* What to produce: Reproduce every one of the records below verbatim, preserving each line and its original order.

++++ Items ++++

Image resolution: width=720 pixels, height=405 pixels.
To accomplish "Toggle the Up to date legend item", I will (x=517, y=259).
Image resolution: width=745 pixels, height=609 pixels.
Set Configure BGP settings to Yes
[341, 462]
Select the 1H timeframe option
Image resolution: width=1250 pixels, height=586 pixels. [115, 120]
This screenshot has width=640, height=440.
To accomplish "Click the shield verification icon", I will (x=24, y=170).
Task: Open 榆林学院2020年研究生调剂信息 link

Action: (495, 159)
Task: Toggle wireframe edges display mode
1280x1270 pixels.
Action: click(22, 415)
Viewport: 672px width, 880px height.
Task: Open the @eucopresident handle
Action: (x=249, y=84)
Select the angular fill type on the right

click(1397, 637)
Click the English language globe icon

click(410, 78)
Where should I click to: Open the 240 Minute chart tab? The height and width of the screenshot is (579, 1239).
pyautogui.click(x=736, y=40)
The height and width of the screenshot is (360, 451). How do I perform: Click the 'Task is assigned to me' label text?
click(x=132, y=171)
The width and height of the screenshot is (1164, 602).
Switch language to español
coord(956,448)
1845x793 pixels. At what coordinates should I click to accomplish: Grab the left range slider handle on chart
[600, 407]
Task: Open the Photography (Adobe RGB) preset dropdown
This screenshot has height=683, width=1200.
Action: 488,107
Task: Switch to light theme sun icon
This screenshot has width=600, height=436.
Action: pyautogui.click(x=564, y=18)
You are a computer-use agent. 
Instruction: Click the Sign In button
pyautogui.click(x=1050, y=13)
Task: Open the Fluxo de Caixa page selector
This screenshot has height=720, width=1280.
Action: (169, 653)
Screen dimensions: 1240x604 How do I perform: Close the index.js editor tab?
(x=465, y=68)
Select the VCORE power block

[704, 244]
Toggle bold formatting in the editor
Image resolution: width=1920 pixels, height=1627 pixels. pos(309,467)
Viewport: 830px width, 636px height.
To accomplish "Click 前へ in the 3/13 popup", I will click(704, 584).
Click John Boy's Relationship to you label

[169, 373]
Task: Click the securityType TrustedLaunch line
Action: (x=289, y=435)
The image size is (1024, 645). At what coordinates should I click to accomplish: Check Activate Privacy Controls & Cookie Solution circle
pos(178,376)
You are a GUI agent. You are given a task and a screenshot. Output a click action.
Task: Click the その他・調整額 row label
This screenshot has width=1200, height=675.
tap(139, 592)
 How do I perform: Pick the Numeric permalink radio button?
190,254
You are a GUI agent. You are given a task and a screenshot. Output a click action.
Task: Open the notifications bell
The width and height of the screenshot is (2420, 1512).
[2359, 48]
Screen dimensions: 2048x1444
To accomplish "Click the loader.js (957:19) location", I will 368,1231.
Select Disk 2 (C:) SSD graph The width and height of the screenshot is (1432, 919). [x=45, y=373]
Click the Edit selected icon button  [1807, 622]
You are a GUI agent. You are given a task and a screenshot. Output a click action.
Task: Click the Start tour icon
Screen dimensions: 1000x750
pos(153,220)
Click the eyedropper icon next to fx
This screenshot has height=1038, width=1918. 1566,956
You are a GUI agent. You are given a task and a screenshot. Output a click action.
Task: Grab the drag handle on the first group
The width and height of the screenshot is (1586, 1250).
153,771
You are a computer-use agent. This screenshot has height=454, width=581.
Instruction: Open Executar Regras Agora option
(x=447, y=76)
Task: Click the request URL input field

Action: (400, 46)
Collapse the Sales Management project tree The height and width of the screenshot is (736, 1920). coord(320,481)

++++

* Solution:
Image resolution: width=720 pixels, height=405 pixels.
To accomplish "Toggle the Up to date legend item", I will (x=517, y=259).
Image resolution: width=745 pixels, height=609 pixels.
Set Configure BGP settings to Yes
[341, 462]
Select the 1H timeframe option
Image resolution: width=1250 pixels, height=586 pixels. [115, 120]
This screenshot has width=640, height=440.
To accomplish "Click the shield verification icon", I will (x=24, y=170).
Task: Open 榆林学院2020年研究生调剂信息 link

Action: (495, 159)
Task: Toggle wireframe edges display mode
1280x1270 pixels.
Action: click(22, 415)
Viewport: 672px width, 880px height.
Task: Open the @eucopresident handle
Action: (x=249, y=84)
Select the angular fill type on the right

click(1397, 637)
Click the English language globe icon

click(410, 78)
Where should I click to: Open the 240 Minute chart tab? The height and width of the screenshot is (579, 1239).
pyautogui.click(x=736, y=40)
The height and width of the screenshot is (360, 451). How do I perform: Click the 'Task is assigned to me' label text?
click(x=132, y=171)
The width and height of the screenshot is (1164, 602).
Switch language to español
coord(956,448)
1845x793 pixels. At what coordinates should I click to accomplish: Grab the left range slider handle on chart
[600, 407]
Task: Open the Photography (Adobe RGB) preset dropdown
This screenshot has height=683, width=1200.
Action: 488,107
Task: Switch to light theme sun icon
This screenshot has width=600, height=436.
Action: pyautogui.click(x=564, y=18)
You are a computer-use agent. 
Instruction: Click the Sign In button
pyautogui.click(x=1050, y=13)
Task: Open the Fluxo de Caixa page selector
This screenshot has height=720, width=1280.
Action: (169, 653)
Screen dimensions: 1240x604 How do I perform: Close the index.js editor tab?
(x=465, y=68)
Select the VCORE power block

[704, 244]
Toggle bold formatting in the editor
Image resolution: width=1920 pixels, height=1627 pixels. pos(309,467)
Viewport: 830px width, 636px height.
To accomplish "Click 前へ in the 3/13 popup", I will click(704, 584).
Click John Boy's Relationship to you label

[169, 373]
Task: Click the securityType TrustedLaunch line
Action: (x=289, y=435)
The image size is (1024, 645). At what coordinates should I click to accomplish: Check Activate Privacy Controls & Cookie Solution circle
pos(178,376)
You are a GUI agent. You are given a task and a screenshot. Output a click action.
Task: Click the その他・調整額 row label
This screenshot has width=1200, height=675.
tap(139, 592)
 How do I perform: Pick the Numeric permalink radio button?
190,254
You are a GUI agent. You are given a task and a screenshot. Output a click action.
Task: Open the notifications bell
The width and height of the screenshot is (2420, 1512).
[2359, 48]
Screen dimensions: 2048x1444
To accomplish "Click the loader.js (957:19) location", I will 368,1231.
Select Disk 2 (C:) SSD graph The width and height of the screenshot is (1432, 919). [x=45, y=373]
Click the Edit selected icon button  [1807, 622]
You are a GUI agent. You are given a task and a screenshot. Output a click action.
Task: Click the Start tour icon
Screen dimensions: 1000x750
pos(153,220)
Click the eyedropper icon next to fx
This screenshot has height=1038, width=1918. 1566,956
You are a GUI agent. You are given a task and a screenshot. Output a click action.
Task: Grab the drag handle on the first group
The width and height of the screenshot is (1586, 1250).
153,771
You are a computer-use agent. This screenshot has height=454, width=581.
Instruction: Open Executar Regras Agora option
(x=447, y=76)
Task: Click the request URL input field

Action: (400, 46)
Collapse the Sales Management project tree The height and width of the screenshot is (736, 1920). coord(320,481)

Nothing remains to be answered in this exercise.